В окно постучали. Скрипнули шершавыми пальцами по стеклу:

— Ин, ты здесь, а? Все нету… — Снова стукнули.

Очень хотелось есть и напиться чаю в соседнем доме, у Зониных. Но ее придавило застылой тишиной в доме, и было не отозваться, не вынырнуть. Вдруг очнулись и — зачем-то, для кого теперь?.. — пошли ходики. Под утро ходики, наполнив Инну ожиданием и испугом, снова стали. Все в их маленьком хозяйстве на двоих было налажено с повседневной женской тщательностью и не устроено по части мужских забот.

До Выхина было под горку, лесом. И снова в гору. Впереди видна старая выхинская церковь с черточками-крестами и в паутине кустов по разрушенным уступам верха, по обнаженным ребрам куполов. Студеное красное утро глядело вдалеке через сквозные купола, дышало настороженным покоем и близким уже устойчивым, долгим снегом. Лаяли собаки позади, в Бурцеве. Вдалеке, на краю Выхина, стучали в кузне и заводили трактор возле ремонтных мастерских. Звуки смутно и вязко доносились в тишине пасмурного раннего утра.

На полпути ее нагнал обещанный совхозный грузовик. Загудела дорога, и шелестела стерня и осыпавшееся ломаное остье, когда трехтонка с продрогшей Инной в углу кабины объезжала по краю поля чугунные колдобины на проселке.

К полудню подошел народ. Выхинские старухи, соседи из Бурцева, была учительница из ее школы… Гощенин велел расписаться в ведомости «Культурные мероприятия» и вручил ей перетянутую тесемкой пачку трехрублевок и пятерок. Они скоро разошлись. Пожилая высокая сестра-хозяйка из больницы указала ей, кому и за что полагается. Подталкивала ее, безвольно послушную, как распорядиться, вслед за чем… Где встать. «Теперь уж поплачь, поплачь теперь… О н а  услышит. Ты себя отпусти».

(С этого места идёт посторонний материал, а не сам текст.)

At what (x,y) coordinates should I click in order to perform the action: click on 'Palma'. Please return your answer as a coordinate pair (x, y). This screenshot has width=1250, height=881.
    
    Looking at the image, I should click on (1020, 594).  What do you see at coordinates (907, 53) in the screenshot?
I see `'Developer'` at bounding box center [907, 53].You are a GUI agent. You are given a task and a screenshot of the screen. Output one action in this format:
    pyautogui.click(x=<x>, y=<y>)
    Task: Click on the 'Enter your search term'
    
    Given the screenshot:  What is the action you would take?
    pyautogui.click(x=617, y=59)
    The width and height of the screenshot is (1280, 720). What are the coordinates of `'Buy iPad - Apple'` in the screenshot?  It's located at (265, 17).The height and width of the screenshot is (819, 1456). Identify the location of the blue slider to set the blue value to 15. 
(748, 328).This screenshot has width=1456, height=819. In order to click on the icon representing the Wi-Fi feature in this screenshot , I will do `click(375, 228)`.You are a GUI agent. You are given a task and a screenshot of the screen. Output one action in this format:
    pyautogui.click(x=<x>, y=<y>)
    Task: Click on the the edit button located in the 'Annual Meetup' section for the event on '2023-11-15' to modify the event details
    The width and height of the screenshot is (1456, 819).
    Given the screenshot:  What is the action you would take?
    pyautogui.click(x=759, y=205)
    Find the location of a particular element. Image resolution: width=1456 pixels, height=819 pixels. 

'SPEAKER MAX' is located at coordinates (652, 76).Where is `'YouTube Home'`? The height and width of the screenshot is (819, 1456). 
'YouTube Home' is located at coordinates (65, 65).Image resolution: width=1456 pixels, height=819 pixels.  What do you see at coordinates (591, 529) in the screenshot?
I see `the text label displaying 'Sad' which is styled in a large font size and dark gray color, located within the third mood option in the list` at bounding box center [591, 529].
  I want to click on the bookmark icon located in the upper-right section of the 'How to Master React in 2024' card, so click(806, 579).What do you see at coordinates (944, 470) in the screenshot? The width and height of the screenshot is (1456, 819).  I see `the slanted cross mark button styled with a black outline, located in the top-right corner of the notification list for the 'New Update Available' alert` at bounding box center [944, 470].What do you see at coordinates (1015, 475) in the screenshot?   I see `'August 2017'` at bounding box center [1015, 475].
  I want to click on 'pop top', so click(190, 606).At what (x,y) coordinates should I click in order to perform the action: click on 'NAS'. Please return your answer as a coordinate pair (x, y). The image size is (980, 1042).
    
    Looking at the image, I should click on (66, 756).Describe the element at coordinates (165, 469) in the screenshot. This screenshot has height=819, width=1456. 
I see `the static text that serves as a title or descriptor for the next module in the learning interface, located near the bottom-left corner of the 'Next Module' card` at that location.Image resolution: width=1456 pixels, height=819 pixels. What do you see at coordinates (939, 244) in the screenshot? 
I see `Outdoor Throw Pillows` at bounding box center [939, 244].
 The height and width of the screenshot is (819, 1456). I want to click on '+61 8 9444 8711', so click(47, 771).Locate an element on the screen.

Какие это были будничные и мерные заботы. До поры отодвигающие чувства. Почти бытовое устройство ее худенькой матери с заострившимся тихим лицом, на простыне и скудной больничной подушке между восковыми цветами; и потом под бугром из мерзлой глины, плоскими ломтями…

Рядом тихо крестились и утирали подбородки концами платков какие-то незнакомые старушки. По дороге с кладбища рядили: сирота-то одна осталась, будут ли поминки? Или не стоит ходить в Бурцево? Далеко все же. Неумело рыкала гармонь. К ней подошел сосед, Митин, и взял оставшиеся пятерки — купить красного.

Поминки пересидела с трудом. Долго ждали Митина. И он пришел наконец. Все рвался сам разливать и промахивался, залил вином тарелки с подсыхающей мутно-серебряной селедкой. Доставал из карманов новую бутылку рыжего красного и все не давал выудить ее из своих рук. Жена его Таня зло всхлипывала, ей было досадно который час повторять всем, что, может, магазин был закрыт… Шептались старухи. Петра Митина ходили встречать. И бегали по дворам — занять пока чего-нибудь спиртного. Раззвонили по Бурцеву… Новые пришедшие, из Малина, товарки матери по маслозаводу, зашли со своим красным.